Tuesday, April 8, 2014

Ignoring Temper Tantrums Is A Guarantee They Will Continue To Occur

By Leanna Rae Scott


I'd like to take a look at the usual, conventional wisdom relating to temper tantrums. Have you ever watched (or been subjected to) a tantrum in progress during the time a parent (maybe yourself) was following the traditional, typical ignore-the-tantrum advice? Maybe in some store, a child or baby was in a screaming rage. The parent dealt with the situation by (1) ignoring the child and the tantrum, (2) keeping cool and calm, (3) acting very nonchalant and unruffled, and (4) quickly (while appearing unhurried) getting through the checkout counter and out of the store. This was much to the relief of everyone involved, except likely the child-whose anger at that time had climbed to an extreme level.

Let's take a closer look at this paradigm. (I guarantee-that's the only super-annoying scholarly language I will use here.) Dealing with temper tantrums by ignoring them is part of a very, very old parenting model or set of values, assumptions, practices, and concepts that constitutes a way of viewing tantrum reality that is misguided or wrongheaded.

All along, the parenting experts have been telling parents they should ignore tantrums just because (according to them) ignoring tantrums is the best way to deal with tantrum behavior in children. Experts, however, mostly admit that ignoring tantrums will not change or eliminate them-because, after all, they say, tantrum behavior in children is natural, normal, and inevitable.

Tantrum Probability: Tantrum behavior + responding by ignoring = tantrum behavior.

This circular theory just begs a few questions. What way to measure is there for parents so they can figure out if they're ignoring the temper tantrums well enough or thoroughly enough? No, I'm just kidding. I doubt that anybody asks such a question. Yet they should. How could parents even know if ignoring tantrums is a beneficial and valid technique like the parenting experts say it is? There is no success or change whatsoever to measure and no tools for evaluating this technique's effectiveness. This technique doesn't claim to be effective by way of making a change. It's not supposed to solve anything with this technique. If the tantrum behavior happens to stay the same as before or even gets worse, tantrum parents are just supposed to keep on responding by ignoring just because the experts say so.

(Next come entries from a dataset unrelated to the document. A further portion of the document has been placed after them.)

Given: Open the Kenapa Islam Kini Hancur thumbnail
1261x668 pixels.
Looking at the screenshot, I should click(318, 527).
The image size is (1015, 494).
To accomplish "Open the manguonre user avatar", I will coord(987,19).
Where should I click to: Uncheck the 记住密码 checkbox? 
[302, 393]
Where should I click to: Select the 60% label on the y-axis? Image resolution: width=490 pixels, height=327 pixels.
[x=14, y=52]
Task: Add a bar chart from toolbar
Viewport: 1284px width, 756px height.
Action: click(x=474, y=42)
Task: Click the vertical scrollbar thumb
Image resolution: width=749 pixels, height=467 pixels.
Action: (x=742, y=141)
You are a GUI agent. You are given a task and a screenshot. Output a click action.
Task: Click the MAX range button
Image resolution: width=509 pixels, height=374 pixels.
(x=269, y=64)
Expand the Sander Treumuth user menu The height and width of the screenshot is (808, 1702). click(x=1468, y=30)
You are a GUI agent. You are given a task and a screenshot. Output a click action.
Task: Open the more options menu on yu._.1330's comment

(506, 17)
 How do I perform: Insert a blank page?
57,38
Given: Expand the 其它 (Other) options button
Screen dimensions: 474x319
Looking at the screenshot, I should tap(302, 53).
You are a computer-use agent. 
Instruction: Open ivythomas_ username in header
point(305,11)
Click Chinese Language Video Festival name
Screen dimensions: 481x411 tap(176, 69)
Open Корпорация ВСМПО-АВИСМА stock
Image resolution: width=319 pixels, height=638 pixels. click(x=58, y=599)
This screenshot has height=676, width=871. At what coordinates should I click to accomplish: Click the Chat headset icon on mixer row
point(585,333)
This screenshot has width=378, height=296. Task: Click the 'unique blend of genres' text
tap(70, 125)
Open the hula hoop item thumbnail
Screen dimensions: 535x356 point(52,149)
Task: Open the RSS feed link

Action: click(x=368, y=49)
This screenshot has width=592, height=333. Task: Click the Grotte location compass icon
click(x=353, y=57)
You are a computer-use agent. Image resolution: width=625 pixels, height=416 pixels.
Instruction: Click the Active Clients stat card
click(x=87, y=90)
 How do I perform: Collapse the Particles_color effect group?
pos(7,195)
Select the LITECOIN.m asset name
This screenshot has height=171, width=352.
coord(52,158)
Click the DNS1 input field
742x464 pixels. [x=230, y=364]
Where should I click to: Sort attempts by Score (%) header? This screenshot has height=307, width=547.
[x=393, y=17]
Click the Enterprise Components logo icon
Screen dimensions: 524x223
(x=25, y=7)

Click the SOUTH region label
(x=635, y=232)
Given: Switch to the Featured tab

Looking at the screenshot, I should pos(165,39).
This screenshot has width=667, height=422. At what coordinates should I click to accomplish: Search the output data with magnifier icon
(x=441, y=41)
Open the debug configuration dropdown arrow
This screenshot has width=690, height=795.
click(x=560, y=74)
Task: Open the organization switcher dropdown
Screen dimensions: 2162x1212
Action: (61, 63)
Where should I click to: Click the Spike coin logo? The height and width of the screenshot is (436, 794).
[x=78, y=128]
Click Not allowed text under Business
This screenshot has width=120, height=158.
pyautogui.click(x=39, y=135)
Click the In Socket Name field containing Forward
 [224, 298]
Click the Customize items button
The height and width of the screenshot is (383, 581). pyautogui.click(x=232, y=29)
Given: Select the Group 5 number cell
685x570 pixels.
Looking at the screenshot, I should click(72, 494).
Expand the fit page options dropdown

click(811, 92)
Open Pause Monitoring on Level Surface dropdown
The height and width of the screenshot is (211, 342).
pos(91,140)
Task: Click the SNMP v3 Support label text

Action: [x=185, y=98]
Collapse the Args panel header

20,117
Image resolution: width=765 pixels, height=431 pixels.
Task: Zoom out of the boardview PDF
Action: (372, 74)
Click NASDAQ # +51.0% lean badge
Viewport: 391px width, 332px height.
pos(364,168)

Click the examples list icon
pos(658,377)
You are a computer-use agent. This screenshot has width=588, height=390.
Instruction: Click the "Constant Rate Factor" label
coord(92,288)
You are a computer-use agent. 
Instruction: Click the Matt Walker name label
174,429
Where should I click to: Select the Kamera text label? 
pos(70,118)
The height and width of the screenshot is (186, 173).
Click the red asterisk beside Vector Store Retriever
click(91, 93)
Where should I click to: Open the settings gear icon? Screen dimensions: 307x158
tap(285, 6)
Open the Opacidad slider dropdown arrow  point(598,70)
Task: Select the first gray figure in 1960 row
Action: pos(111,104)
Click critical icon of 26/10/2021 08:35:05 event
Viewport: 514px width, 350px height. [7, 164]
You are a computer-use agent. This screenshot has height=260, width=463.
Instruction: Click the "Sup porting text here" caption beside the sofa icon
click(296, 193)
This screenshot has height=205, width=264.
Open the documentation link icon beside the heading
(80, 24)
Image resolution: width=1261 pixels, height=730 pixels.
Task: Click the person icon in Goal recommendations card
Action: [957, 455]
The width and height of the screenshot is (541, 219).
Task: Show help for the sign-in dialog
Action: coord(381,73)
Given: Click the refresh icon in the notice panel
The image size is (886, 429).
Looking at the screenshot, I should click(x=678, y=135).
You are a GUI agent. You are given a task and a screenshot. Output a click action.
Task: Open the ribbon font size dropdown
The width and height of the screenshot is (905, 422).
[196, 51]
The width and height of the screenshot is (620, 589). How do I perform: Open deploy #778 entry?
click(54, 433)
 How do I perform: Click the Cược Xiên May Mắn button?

And that's exactly what I did at the beginning, novice parent that I was. I repeatedly ignored my first four children's tantrums until each of them outgrew the behavior, at about the age of two. I also responded to the tantrums of my fifth baby by ignoring them, until I found out that this technique was largely contributing to and provoking all of his tantrum behavior. I came to understand that the technique of ignoring tantrum and pre-tantrum anger is a big part of the cause of tantrums. And I learned clearly that as long as tantrums will be ignored they will continue to occur.